Telegenic with a wavy chestnut bob, she has become the poster-child of a hardline faction of the PP, savaging plans to relocate dictator Francisco Franco's remains from a vast opulent mausoleum as a leftwing plot to undermine national unity.

"What next? Are you going to start burning down churches like in 1936?" she asked after barely six weeks in office, in reference to Spain's 1936-1939 civil war.

Although divisive, she has won valuable exposure, said Pablo Simon, political science professor at Madrid's Carlos III University.

"In opposing the government, she's setting her own pace and many people already see her as the true leader of the opposition."

It's been an interesting trajectory for a woman who once ran the Twitter account of Pecas, the city's "first dog", who belonged to then Madrid leader Esperanza Aguirre.

"Uncontrollable. Liberal. Seductive," reads the profile of the Jack Russell terrier whose canine contemplations were conveyed via Twitter by Diaz Ayuso, who holds a master degree in political communications.

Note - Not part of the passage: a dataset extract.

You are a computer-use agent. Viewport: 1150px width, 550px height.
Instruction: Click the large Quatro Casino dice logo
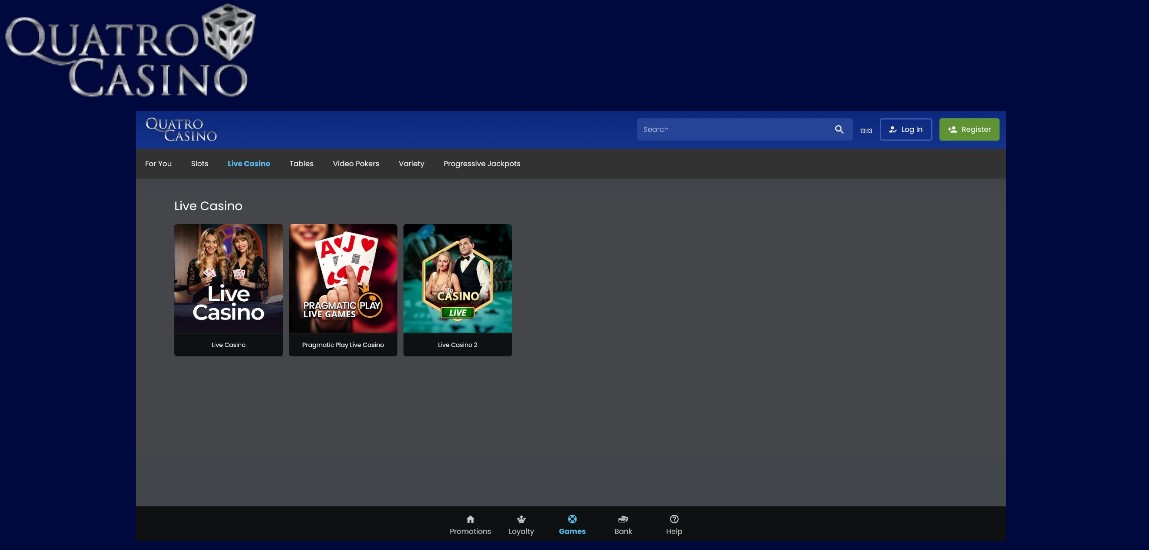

Born in Madrid in October 1978, she studied journalism at the city's Complutense University.

After several years dabbling in sports journalism and stays in Ireland and Ecuador, she joined the PP's youth wing under Pablo Casado, now the party leader.

She became a regional deputy in 2011 and rose through the ranks until Casado chose her as the surprise head of the party list for the May 2019 regional election.

"Her strategy is divisive and the political style she has embraced is not something everyone agrees with," Simon told AFP.